There are probably thousands of buffalo jumps scattered across the Northern Plains. The Head-Smashed-In Buffalo Jump, a UNESCO World Heritage Site, is one of the oldest, largest, and best preserved buffalo jumps in North America. Located about 18 kilometers from Fort Macleod, Alberta, Canada, the site tells of the story of the First Nations and the buffalo for 6,000 years.
Head-Smashed-In takes its name from the story of a young Peigan boy who stood under the cliff to get a better view of the buffalo falling over the cliff. The young man was soon crushed under the pile of dead buffalo.
While Indian people have inhabited the area around Head-Smashed-In for more than 11,000 years, it did not become designated as a National Historical Site until 1968. The interpretive centre was officially opened by the Duke and Duchess of York, Prince Andrew and Sarah Ferguson, in 1987. The interpretive centre at Head-Smashed-In is an architectural delight and wonder by itself. It is built into the side of the cliff in an unobtrusive and aesthetically pleasing way. The architect, Robert LeBlond, received the Governor General’s Award for Architecture in 1990.

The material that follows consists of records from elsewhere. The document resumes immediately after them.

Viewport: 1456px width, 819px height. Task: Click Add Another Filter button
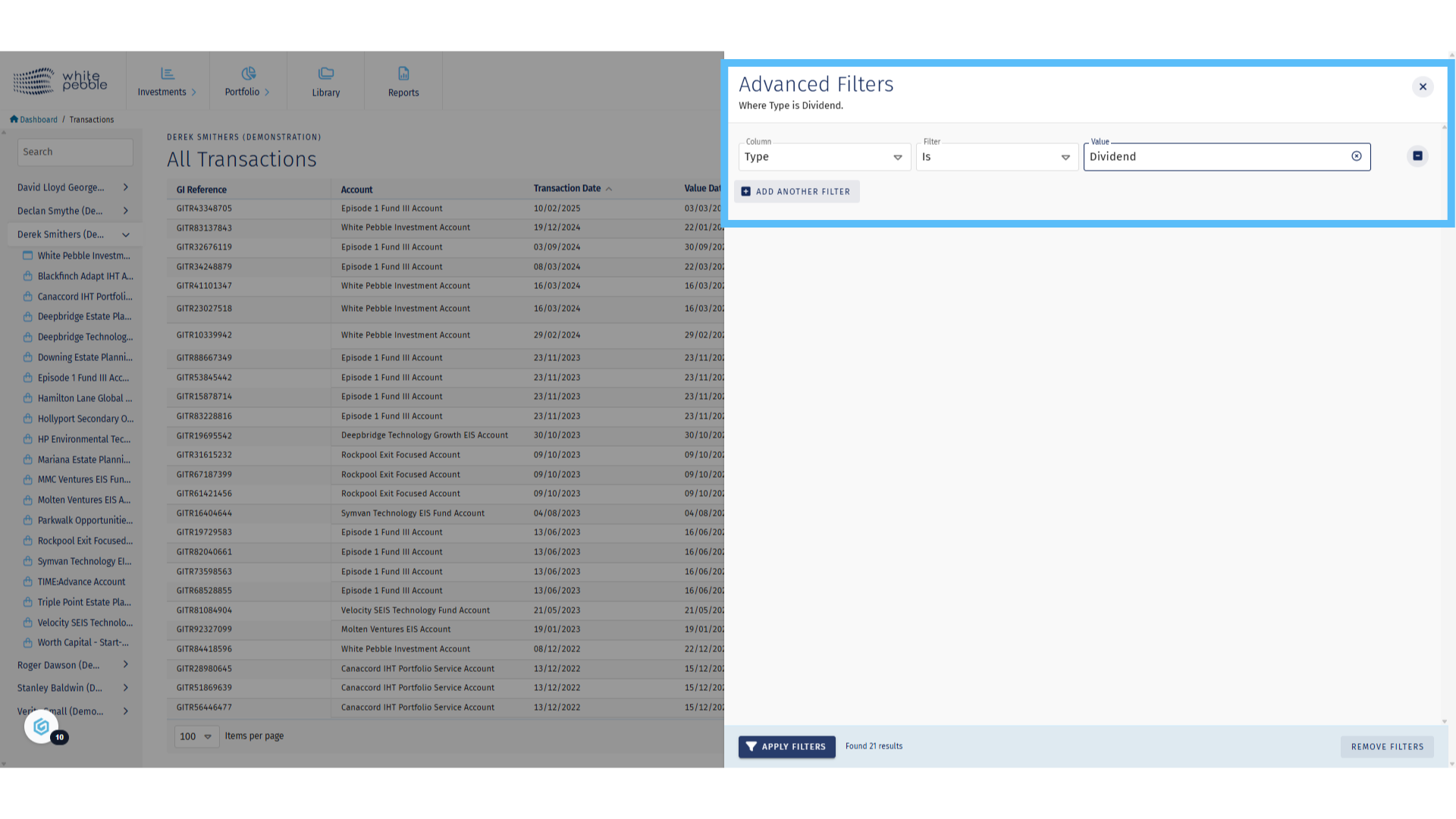point(796,192)
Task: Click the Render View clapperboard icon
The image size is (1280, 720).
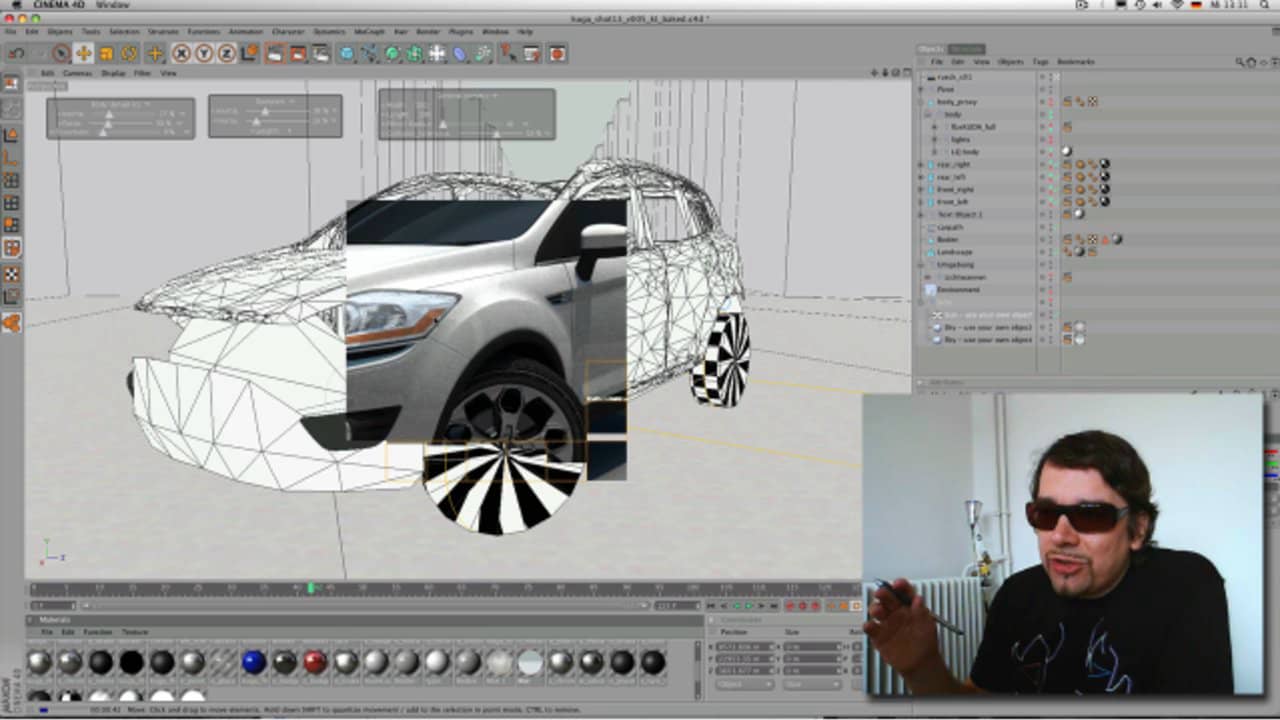Action: 274,53
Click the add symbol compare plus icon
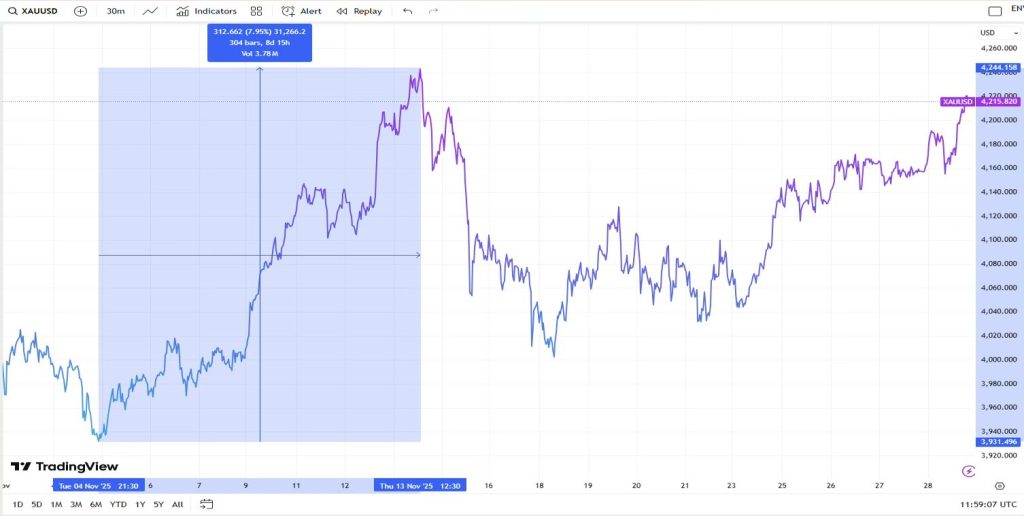Viewport: 1024px width, 516px height. (81, 11)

The 2,400 square metre building rises for seven stories, but it is sunk into the sandstone bedrock and the prairie soil so that it is barely visible to a person standing outside. Only about 10% of the surface area of the building is visible. The concrete of the building’s walls have been stained to match the local sandstone and the portions of the building walls exposed above ground have been etched with horizontal grooves designed to simulate the natural bedding planes of the sandstone. The building does not intrude on the landscape and thus visitors are better able to visually understand the nature of the vast, open prairies where the remarkable story of this buffalo jump took place. Archaeologist Jack Brink, in Imagining Head-Smashed-In: Aboriginal Buffalo Hunting on the Northern Plains, writes:
“Built adjacent to the actual archaeological site, the Head-Smashed-In Interpretive Centre is a premier example of in situ interpretation of an archaeological resource in North America.”The Centre’s parking area, which seems quite awkward for the visitors, was positioned so that it did not disrupt any archaeological materials.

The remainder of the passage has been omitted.